The plots of Var[HA] in Figure 5 and Var[T] in Figure 6 consider the same simulations that appear for Cor[HA,T] in Figure 4. As is seen in classical work (Crow and Felsenstein 1968; Crow and Kimura 1970; Felsenstein 1981), compared to random mating, assortative mating increases the variance of the property on which assortment takes place. Thus, the variance of the admixture fraction is increased to a greater extent under mating by admixture fraction than under mating by phenotype. Similarly, the variance of the phenotype is increased to a greater extent under mating by phenotype than under mating by admixture fraction. Both types of assortative mating increase both Var[HA] and Var[T] compared with random mating.

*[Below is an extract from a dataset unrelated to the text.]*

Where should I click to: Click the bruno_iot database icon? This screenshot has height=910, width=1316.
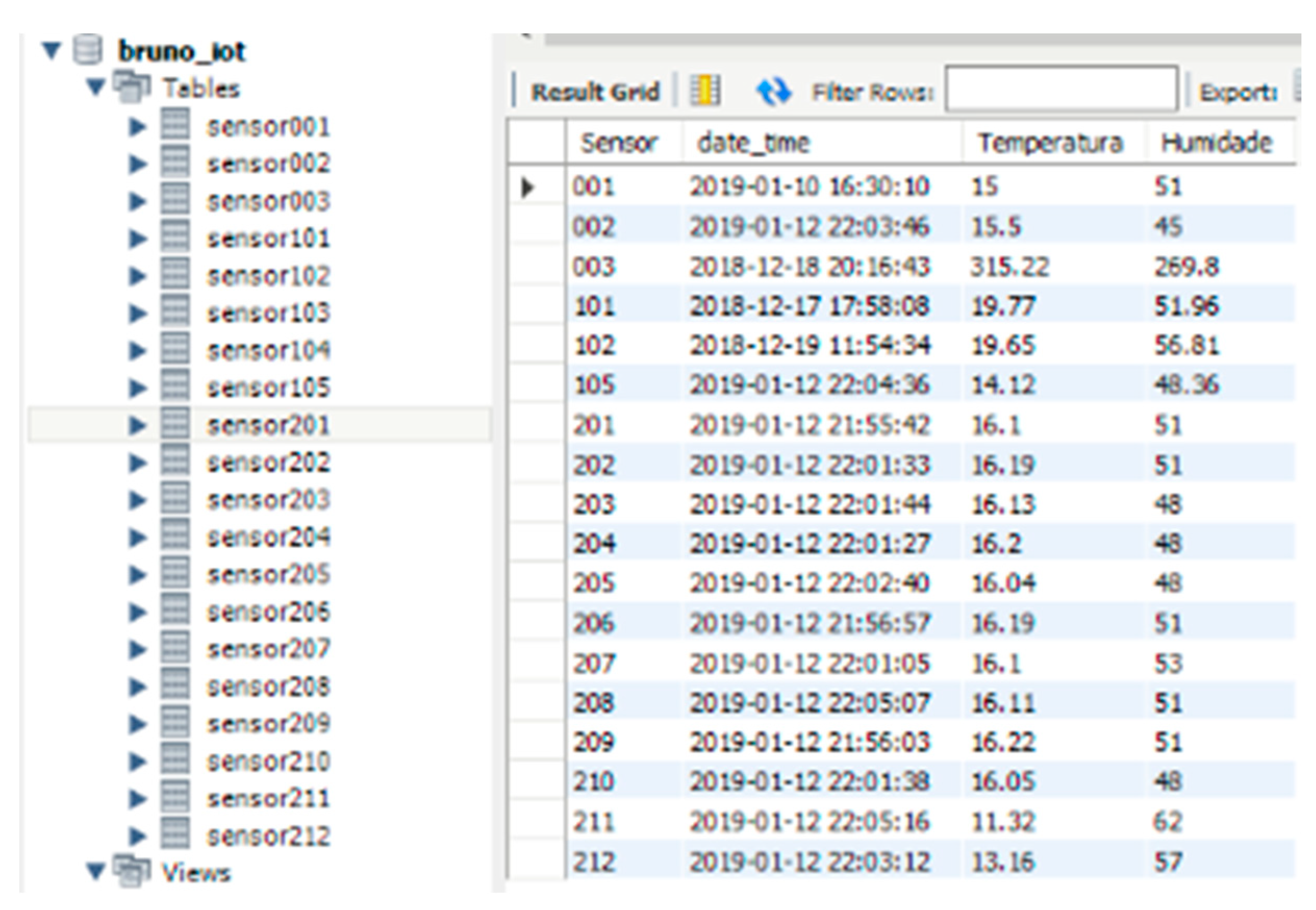tap(88, 50)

The variance-increasing effect of assortative mating is visible across panels within each row. For low assortative mating strength (c = 0.1), panels A, D, and G in Figures 5 and 6 depict minimal differences in Var[HA] and Var[T] between mating models. As c increases, for a given number of loci, Figures 5 and 6 display increased differences between random and assortative mating, with maximal separation at the largest c simulated, c=1(panels C, F, I). The random mating model is unaffected by c, as seen with Cor[HA,T].

Number of Trait Loci (k)

Cor[HA, T]

A comparison of panels within columns of Figure 4 shows that under random mating, with more loci associated with the phenotype, the ancestry–phenotype correlation is higher and stays high for longer: it takes longer for HA and T to become decoupled. Under random mating, the correlation falls below 0.5 at g=3 if k=1, g=6 if k=10, and g=10 if k=100, independent of the assortative mating strength.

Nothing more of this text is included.